The Manama Declaration issued last Thursday marks the beginning of a new phase. The joint statement from the ministerial meeting between the United States and the Gulf Cooperation Council member states deserves to be read as an announcement of a different regional equation, after its institutions have absorbed a barrage of missiles and drones.

The most important element the declaration carries is not the reaffirmation of the Gulf–American partnership, but rather the way in which the GCC was viewed. For the first time in years, the world's foremost international power has begun to regard the Council as a single political bloc with shared interests and a convergent vision, rather than a collection of states bound only by geography. This is an acknowledgement that the Gulf has become a partner in shaping regional balances.

This shift reveals the great distance the Gulf–American relationship has travelled since the Camp David summit of 2015, when the Gulf side was prevented from participating in negotiations with Iran. Today, GCC member states have moved from a position of waiting for the results of understandings to a position of participating in drafting them — a transformation no less significant than any clause contained in the declaration itself.

Yet this shift is met by a very different scene in Tehran. Contrary to what some believe — that the Iranian negotiator is adept at manoeuvring — that assessment is closer to impressionistic judgement than to political analysis. The Iranian negotiator operates within a system in which centres of power compete to outbid one another in intransigence.
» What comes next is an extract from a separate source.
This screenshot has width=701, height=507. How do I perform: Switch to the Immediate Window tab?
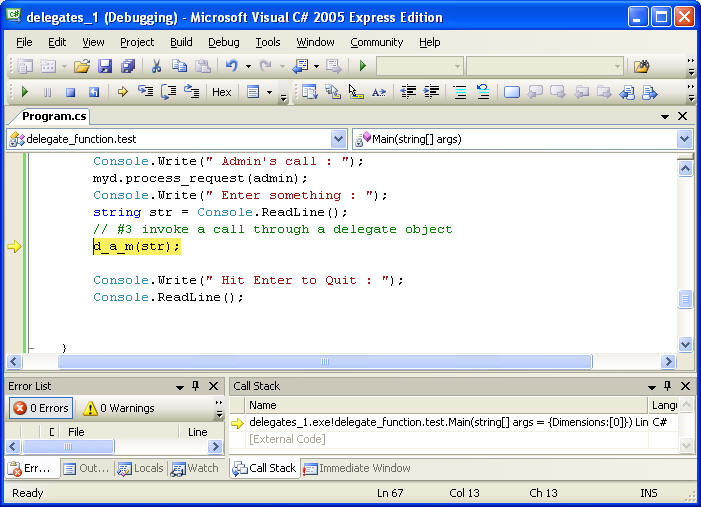357,468
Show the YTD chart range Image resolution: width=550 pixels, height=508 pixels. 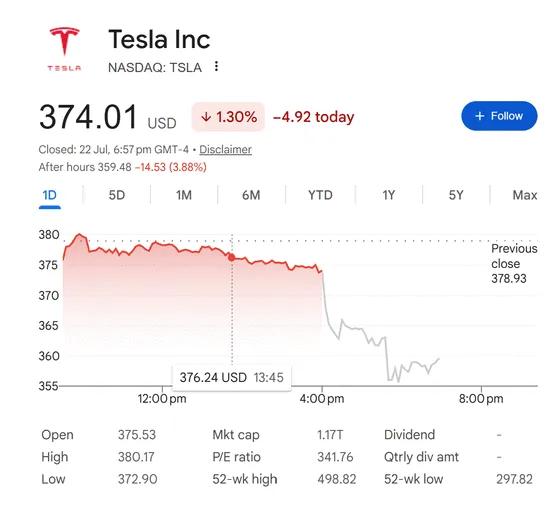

The situation is further complicated by the fact that the supreme leadership remains captive to absolute convictions holding that any substantive concession, whatever its benefits, risks opening the door to a weakening of the system. The difficulty of negotiating with Iran does not stem from the negotiator's skill but from the nature of a system that narrows the room for manoeuvre and makes any flexibility a matter of suspicion — and perhaps deserving of punishment.

Hence the issue is no longer the nuclear programme, or long-range missiles, or even proxy forces; it is the nature of the Iranian regional project itself. Political practice over recent decades reveals that the practical priority of Iranian regional policy has become the entrenchment of influence in the Arabian Gulf.